§ **Task details**
Could you copy out every one of the lines below word for word, leaving the pictures out of your answer?

::::

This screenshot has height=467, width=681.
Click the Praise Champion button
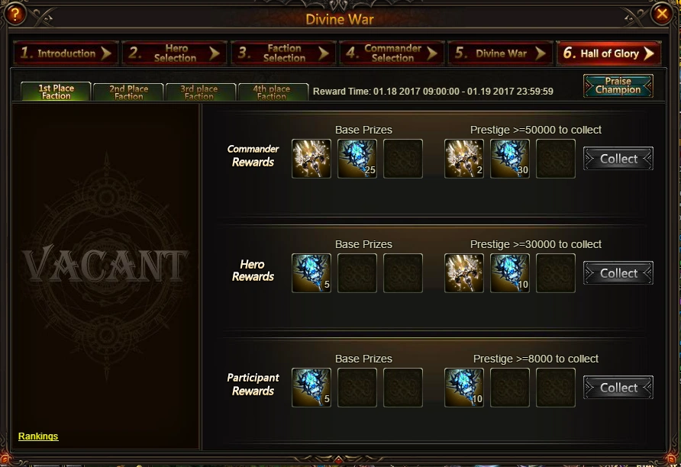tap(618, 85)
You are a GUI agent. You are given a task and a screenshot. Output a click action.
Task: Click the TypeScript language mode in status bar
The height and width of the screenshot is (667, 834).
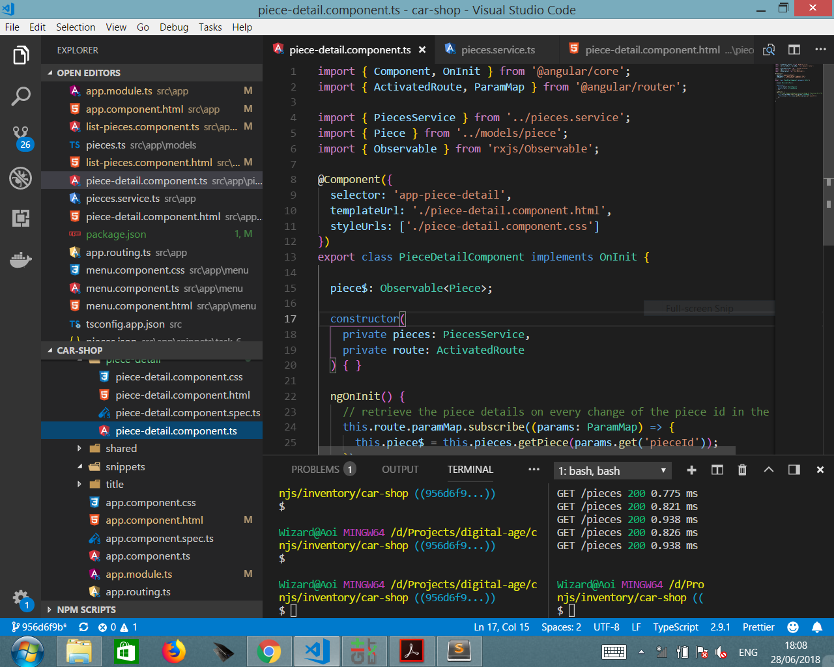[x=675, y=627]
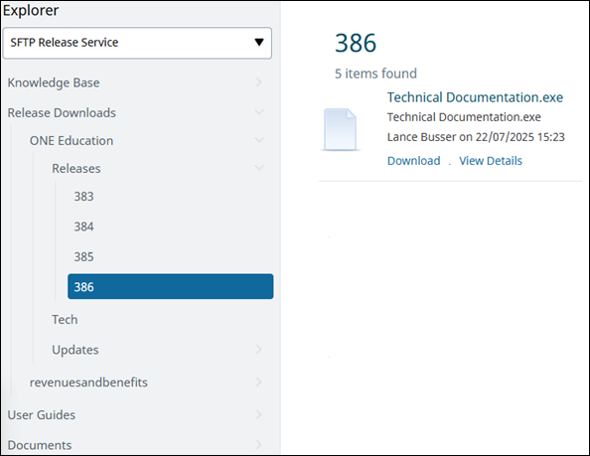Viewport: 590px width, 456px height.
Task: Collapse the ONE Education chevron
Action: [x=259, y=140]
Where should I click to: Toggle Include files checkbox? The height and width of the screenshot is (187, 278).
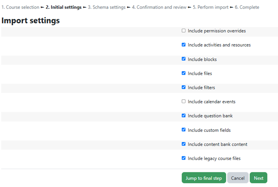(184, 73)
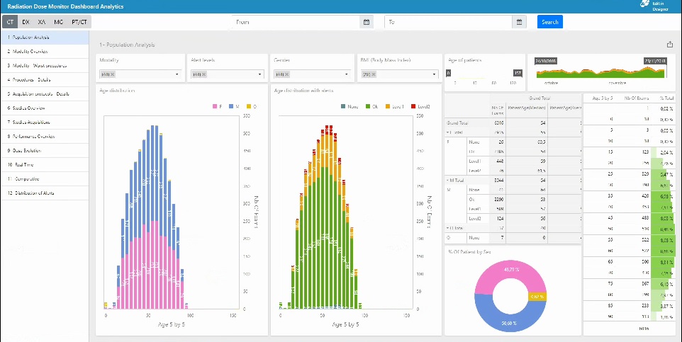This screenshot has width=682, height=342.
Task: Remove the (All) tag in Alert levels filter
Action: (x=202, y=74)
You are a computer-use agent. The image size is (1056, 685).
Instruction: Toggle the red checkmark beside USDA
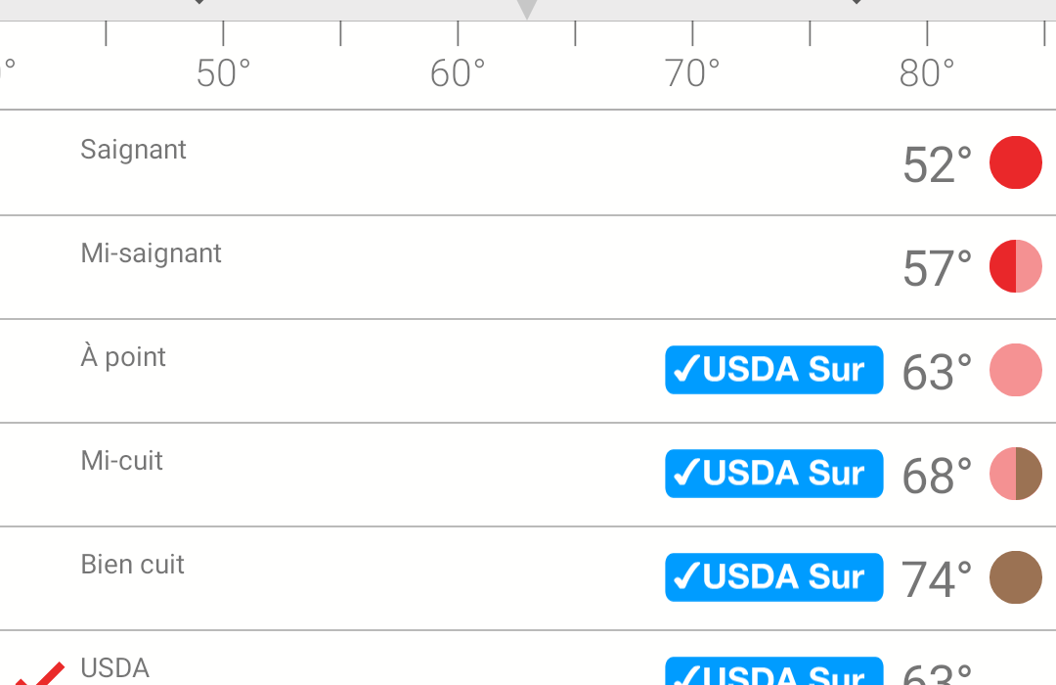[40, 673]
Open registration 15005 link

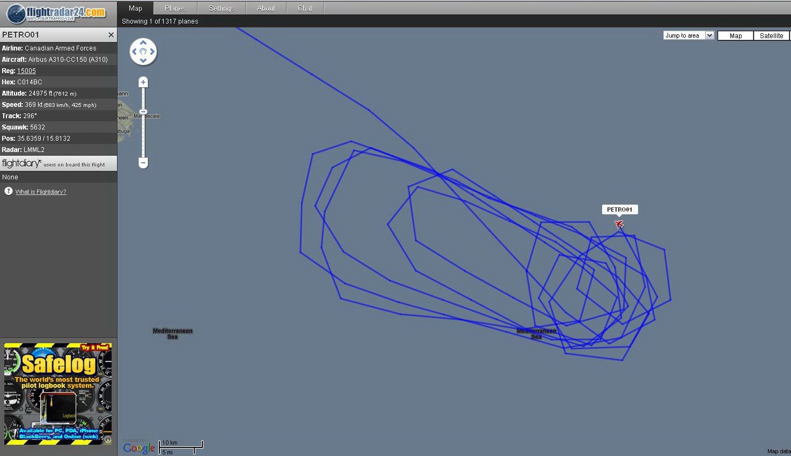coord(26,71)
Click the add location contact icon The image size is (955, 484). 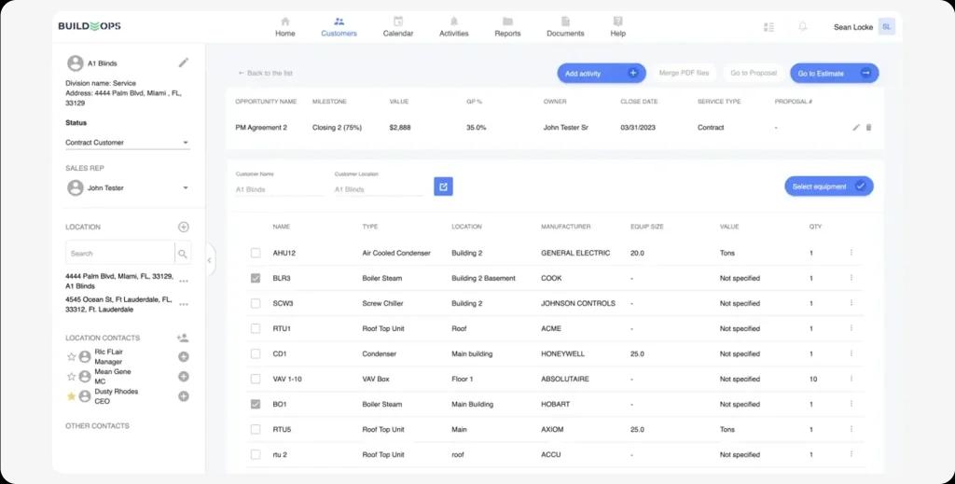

::::

§ **Response to the exercise**
This screenshot has height=467, width=681.
Click the Praise Champion button
tap(618, 85)
You are a GUI agent. You are given a task and a screenshot. Output a click action.
Task: Click the TypeScript language mode in status bar
The height and width of the screenshot is (667, 834).
[x=675, y=627]
Viewport: 590px width, 456px height.
Task: Collapse the ONE Education chevron
Action: [x=259, y=140]
Where should I click to: Toggle Include files checkbox? The height and width of the screenshot is (187, 278).
(184, 73)
This screenshot has width=682, height=342.
Task: Remove the (All) tag in Alert levels filter
Action: (x=202, y=74)
You are a computer-use agent. The image size is (1056, 685).
Instruction: Toggle the red checkmark beside USDA
[40, 673]
Open registration 15005 link

coord(26,71)
Click the add location contact icon The image size is (955, 484). 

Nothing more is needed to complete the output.